In his new book, Violence: A Micro-sociological Theory, Collins draws on photojournalism, video footage, forensics and ethnography, to examine violent situations up close. Contrary to many standard views about the root causes of violence, he concludes that although violence is a very real part of human existence, it comes neither easily not automatically to us.

Collins feels that scholarship on the issue often does not appreciate how psychologically difficult it is for one person to confront and harm another. He agrees that human prehistory embedded in our nature the ability “to get angry and mobilize the body to do something.” However, he faults many evolutionary-psychological interpretations of violence with relying too heavily on this holdover from early human brain development. “The more recent human brain has built the capacity to be sensitive to other humans,” Collins says. “This is important because it creates group solidarity and feelings of membership. It’s pretty much the foundation of society.” In a conflict situation, Collins explains, these two Darwinian drives run up against each other and create a “barrier of confrontational tension and fear.”

The inspiration for this book came from Collins’ 1975 book, Conflict Sociology. “I was writing about latent conflicts between races, classes, ethnicities, but then I realized that people rarely actually did anything to each other,” Collins says. “So, I decided to start studying violence, which is the most overt form of conflict.”

The data Collins collected indicated that in most confrontational situations, the parties involved usually don’t get past the emotional barrier to commit physical violence.
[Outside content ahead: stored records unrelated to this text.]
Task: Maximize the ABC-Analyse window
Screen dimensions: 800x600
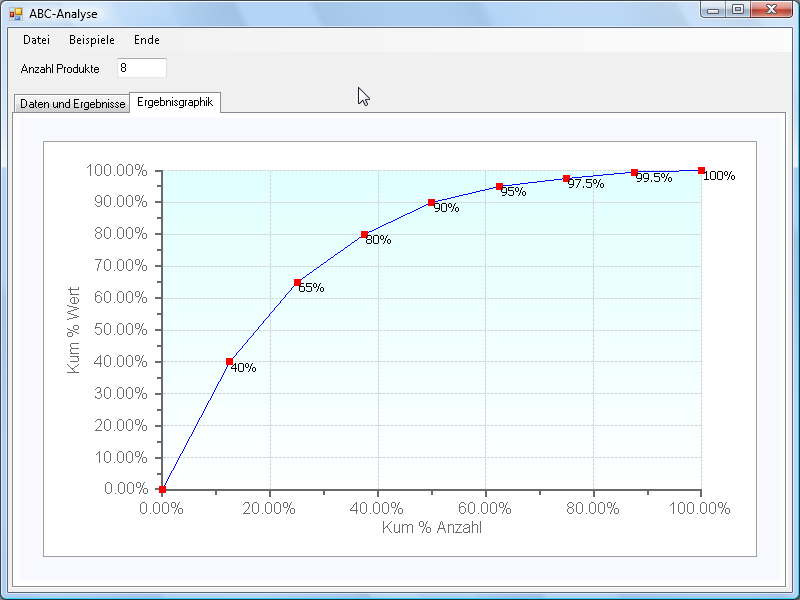Action: pyautogui.click(x=738, y=9)
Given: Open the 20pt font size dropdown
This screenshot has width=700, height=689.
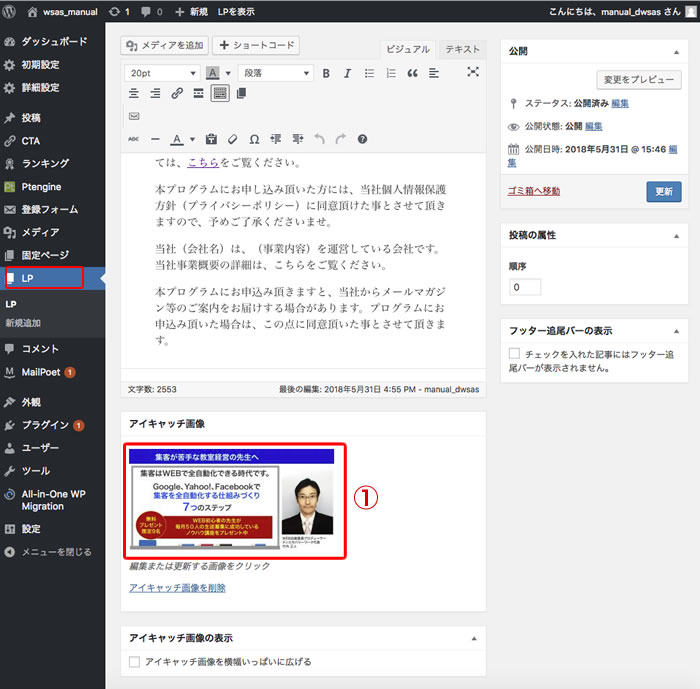Looking at the screenshot, I should [162, 73].
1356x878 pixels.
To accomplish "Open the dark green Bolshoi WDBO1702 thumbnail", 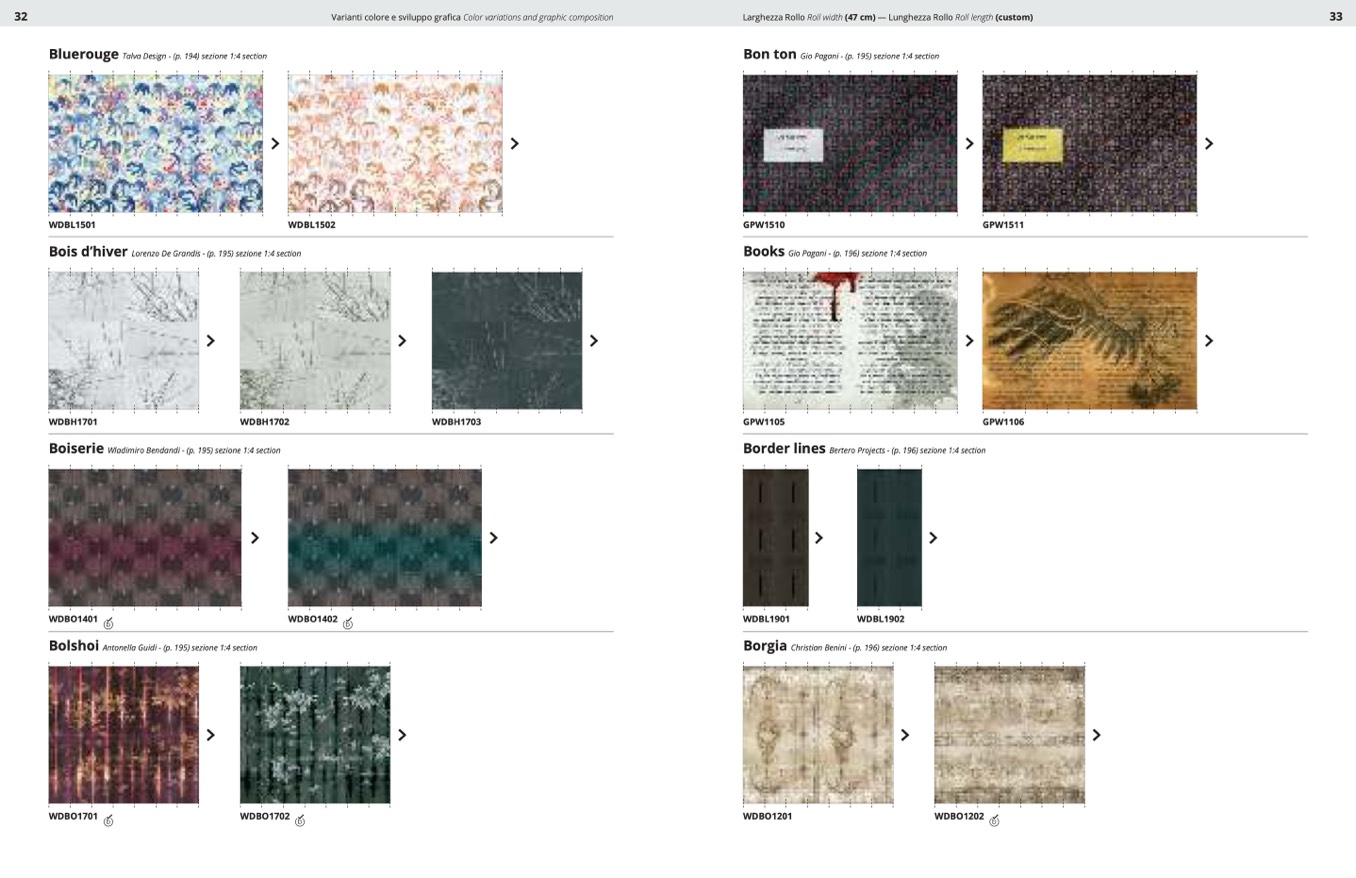I will click(315, 734).
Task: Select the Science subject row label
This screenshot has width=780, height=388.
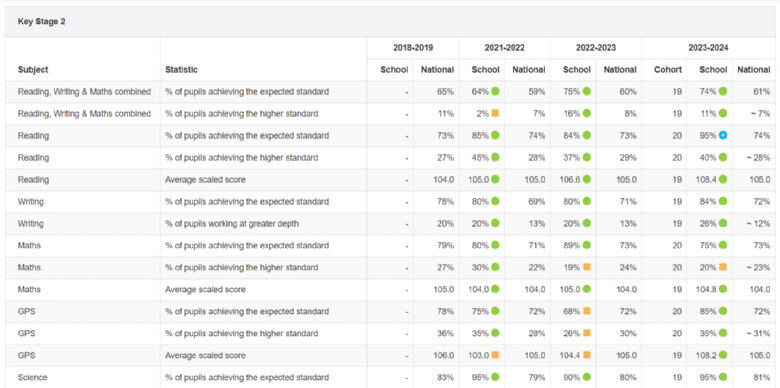Action: (x=32, y=377)
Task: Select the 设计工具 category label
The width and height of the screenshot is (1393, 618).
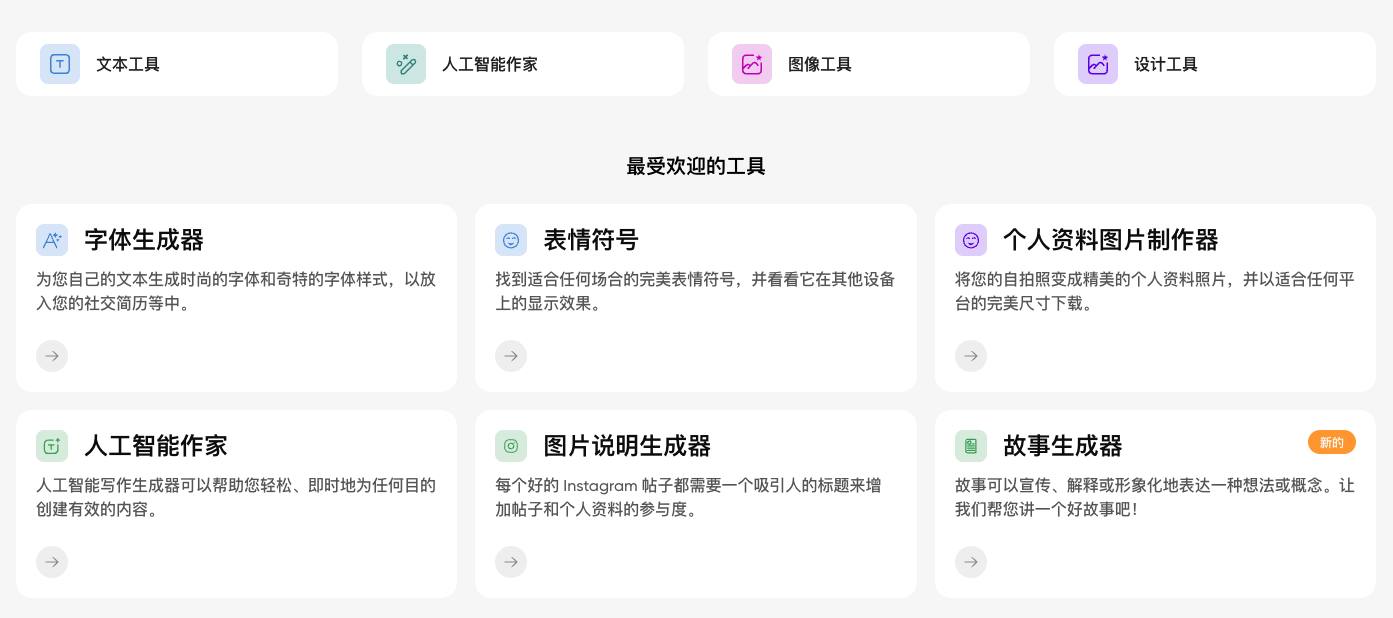Action: (1166, 65)
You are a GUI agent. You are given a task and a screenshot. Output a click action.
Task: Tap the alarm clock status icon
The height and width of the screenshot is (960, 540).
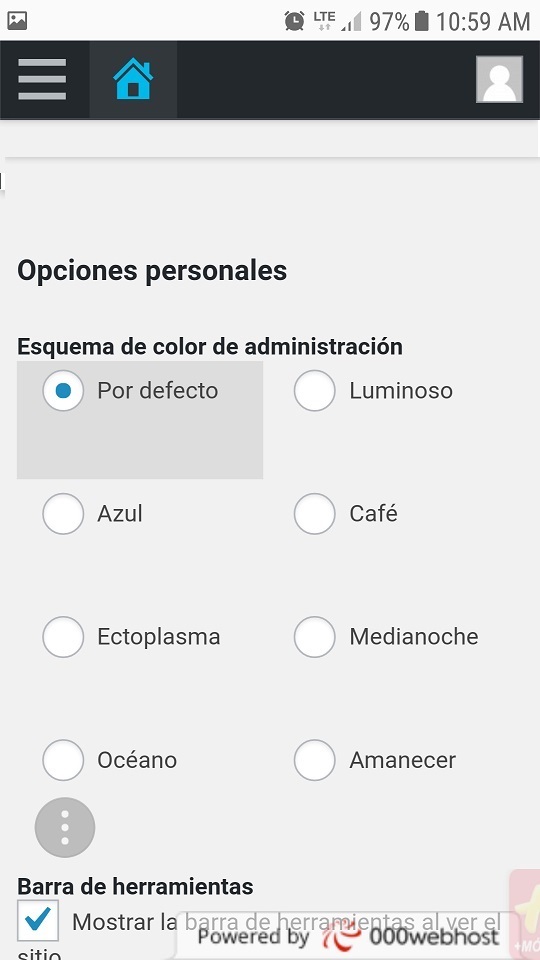click(294, 21)
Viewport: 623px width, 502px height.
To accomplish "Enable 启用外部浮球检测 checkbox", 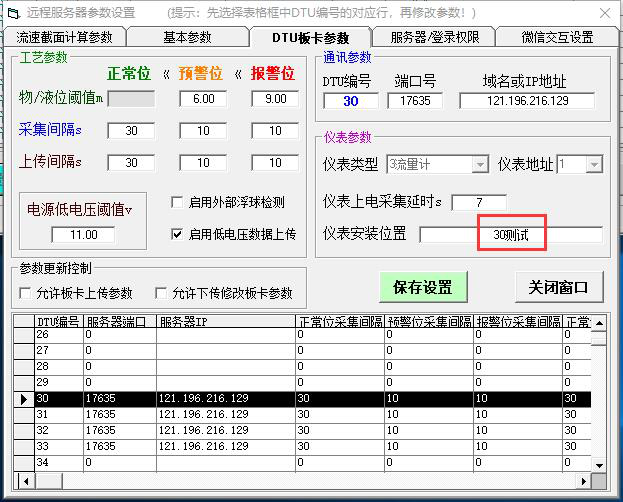I will 177,202.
He cites one study, by military historian S.L.A. Marshall, which found that only about 15 to 25 percent of American infantrymen in World War II fired their weapons in combat. When violence does occur, Collins explains, it is because individuals have found pathways around this barrier.
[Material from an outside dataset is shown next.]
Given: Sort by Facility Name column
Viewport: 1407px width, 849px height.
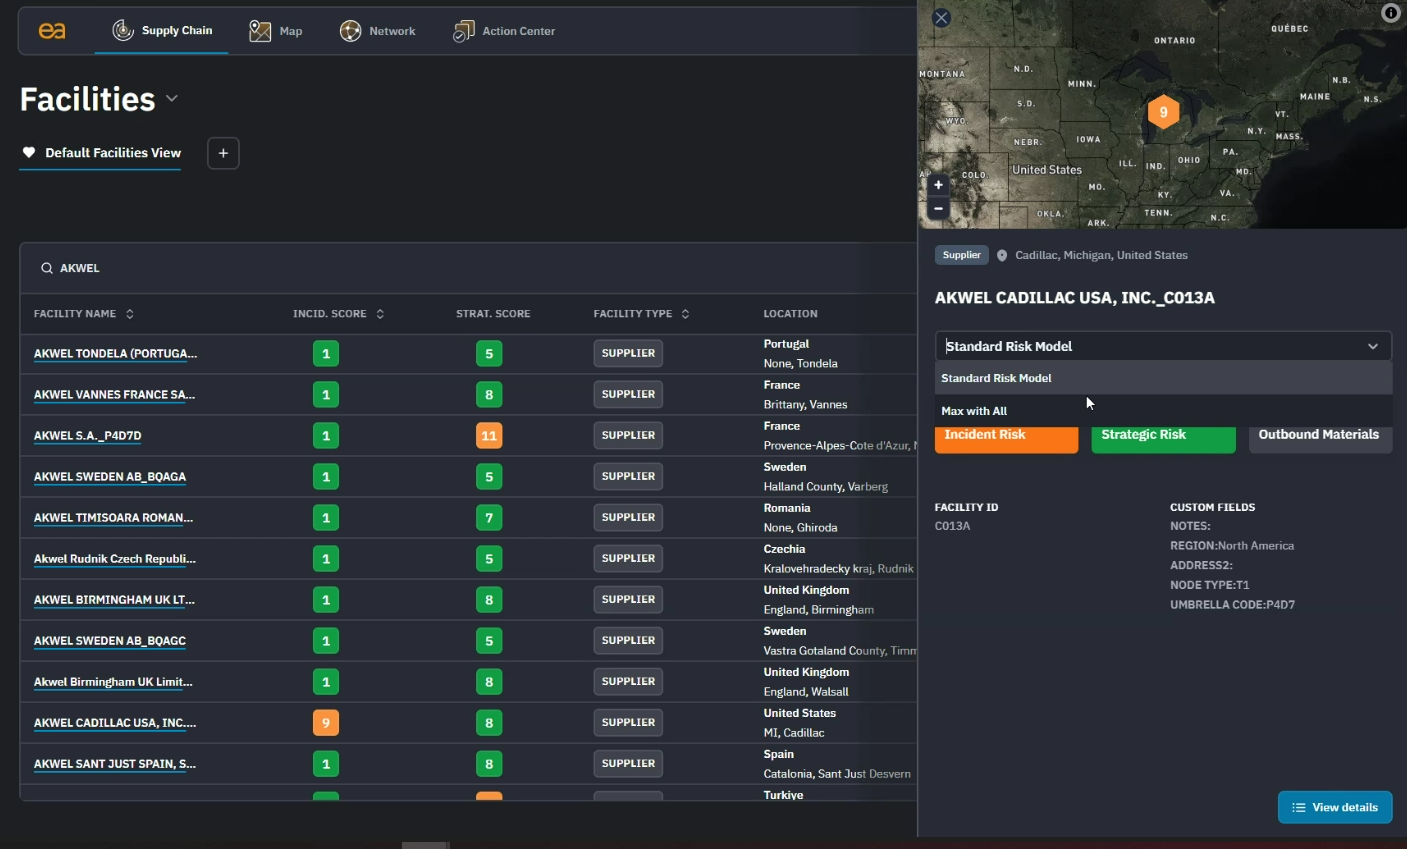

Such an opening can occur when one side becomes a weak victim and the other is allowed emotional dominance in the situation. Collins’ study of riot photos, for example, shows that violent behavior is usually committed by four or five people against a lone victim. “This makes real violence, such as the video of the Rodney King beating, look very shocking to us when we see it,” Collins says. “Violence on T.V. looks different because the antagonists are usually evenly matched.”

Collins argues that even when people do get past the barrier, tension is still present. As a result, “people hit the wrong person or shoot the wrong person — real violence is messy and ugly.” Another consequence of humans’ confrontational anxieties is a phenomenon Collins calls “forward panic.” During a confrontation in which one side suddenly shows weakness, the other is sometimes propelled by tension to respond with overkill. “I picked the word ‘panic’ because it implies a strong emotional compulsion that overwhelms your higher brain function,” Collins says. “People will commit a lot more violence than is necessary, and the result is usually an atrocity.”

Advances in photography, videography and forensic science have allowed Collins to examine the situational triggers in violent confrontations in detail. Rather than studying violent individuals, Collins chose to examine the micro-interactions common across incidents of violence. “We like to think that violent people come from specific backgrounds, but most people who might be strongly motivated to attack others aren’t capable of doing it,” Collins says. “I think it’s also a keyhole view that separates people caught for crime and doesn’t examine those involved in other forms of violence, such as wars or police brutality or sports violence.”

Despite its dark subject, Collins feels his theory is more “optimistic than most,” and offers new routes to solutions that focus on altering situations rather than people. For example, Collins explains that violence can often be avoided when one or both sides in a conflict refrain from escalating the fight.

“Ninety-five percent of criminology is how people are caught in a trap and they can’t get out of it,” Collins says.  “If you take my micro-interactional approach, no matter what their background is, they still have to get through that moment.”